**Exercise objective**
All lines below containing "Locate" are to be listed.

**Source records**
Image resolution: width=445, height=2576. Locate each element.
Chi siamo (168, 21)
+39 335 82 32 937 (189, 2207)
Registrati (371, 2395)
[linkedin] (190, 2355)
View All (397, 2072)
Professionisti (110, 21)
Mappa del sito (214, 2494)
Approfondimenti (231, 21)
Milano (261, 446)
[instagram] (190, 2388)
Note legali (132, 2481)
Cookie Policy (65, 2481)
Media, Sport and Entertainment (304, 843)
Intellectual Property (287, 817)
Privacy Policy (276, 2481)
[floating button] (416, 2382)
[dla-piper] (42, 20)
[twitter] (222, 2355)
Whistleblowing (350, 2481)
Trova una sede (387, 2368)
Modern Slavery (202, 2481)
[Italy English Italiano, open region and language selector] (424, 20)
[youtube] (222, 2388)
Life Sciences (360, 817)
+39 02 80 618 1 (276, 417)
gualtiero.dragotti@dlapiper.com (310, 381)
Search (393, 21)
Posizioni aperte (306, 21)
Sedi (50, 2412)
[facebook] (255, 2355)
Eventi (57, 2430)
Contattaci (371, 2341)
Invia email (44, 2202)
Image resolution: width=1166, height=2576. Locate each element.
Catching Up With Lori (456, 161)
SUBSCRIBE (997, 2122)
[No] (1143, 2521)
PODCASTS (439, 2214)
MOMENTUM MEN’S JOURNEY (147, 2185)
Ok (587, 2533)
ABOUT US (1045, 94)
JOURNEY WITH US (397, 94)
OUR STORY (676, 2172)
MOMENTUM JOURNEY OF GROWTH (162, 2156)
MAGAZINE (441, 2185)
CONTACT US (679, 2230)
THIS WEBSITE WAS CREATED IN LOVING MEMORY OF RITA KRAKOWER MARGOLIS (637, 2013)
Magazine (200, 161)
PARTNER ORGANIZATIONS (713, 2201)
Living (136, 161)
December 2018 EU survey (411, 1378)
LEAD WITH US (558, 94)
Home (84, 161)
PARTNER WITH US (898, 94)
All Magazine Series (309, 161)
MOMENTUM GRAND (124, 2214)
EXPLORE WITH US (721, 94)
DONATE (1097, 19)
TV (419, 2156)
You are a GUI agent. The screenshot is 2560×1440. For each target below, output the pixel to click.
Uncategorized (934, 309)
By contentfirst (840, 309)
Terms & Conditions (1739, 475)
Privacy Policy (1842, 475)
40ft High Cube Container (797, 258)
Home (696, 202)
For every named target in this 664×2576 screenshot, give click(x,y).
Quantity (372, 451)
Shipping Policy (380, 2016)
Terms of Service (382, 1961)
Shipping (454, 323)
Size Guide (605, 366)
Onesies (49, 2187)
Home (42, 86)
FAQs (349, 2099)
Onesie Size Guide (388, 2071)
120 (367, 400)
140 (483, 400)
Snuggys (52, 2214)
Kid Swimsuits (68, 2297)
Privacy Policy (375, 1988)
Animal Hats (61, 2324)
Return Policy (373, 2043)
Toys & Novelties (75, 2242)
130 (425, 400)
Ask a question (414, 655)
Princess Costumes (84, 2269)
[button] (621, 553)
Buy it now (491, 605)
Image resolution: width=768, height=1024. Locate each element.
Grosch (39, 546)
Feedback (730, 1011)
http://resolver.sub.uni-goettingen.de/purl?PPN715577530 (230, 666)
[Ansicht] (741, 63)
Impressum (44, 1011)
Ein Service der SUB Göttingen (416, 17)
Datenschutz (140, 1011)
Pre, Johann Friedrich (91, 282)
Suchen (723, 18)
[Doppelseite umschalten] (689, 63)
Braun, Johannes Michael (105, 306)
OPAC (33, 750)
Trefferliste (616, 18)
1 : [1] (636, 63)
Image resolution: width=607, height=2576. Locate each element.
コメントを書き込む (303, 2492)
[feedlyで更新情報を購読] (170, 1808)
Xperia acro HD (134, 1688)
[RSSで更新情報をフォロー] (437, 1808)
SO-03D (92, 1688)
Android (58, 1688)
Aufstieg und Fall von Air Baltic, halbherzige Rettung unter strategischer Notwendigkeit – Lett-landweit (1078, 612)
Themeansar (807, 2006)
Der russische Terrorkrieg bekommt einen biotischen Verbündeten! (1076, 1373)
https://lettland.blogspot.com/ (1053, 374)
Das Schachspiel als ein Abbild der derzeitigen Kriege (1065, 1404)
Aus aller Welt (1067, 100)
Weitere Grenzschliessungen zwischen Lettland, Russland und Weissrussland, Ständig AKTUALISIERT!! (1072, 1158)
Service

**Solution to this problem**
Image resolution: width=445, height=2576. Locate each element.
Image resolution: width=1166, height=2576. Locate each element.
Image resolution: width=768, height=1024. Locate each element.
Image resolution: width=607, height=2576. Locate each element.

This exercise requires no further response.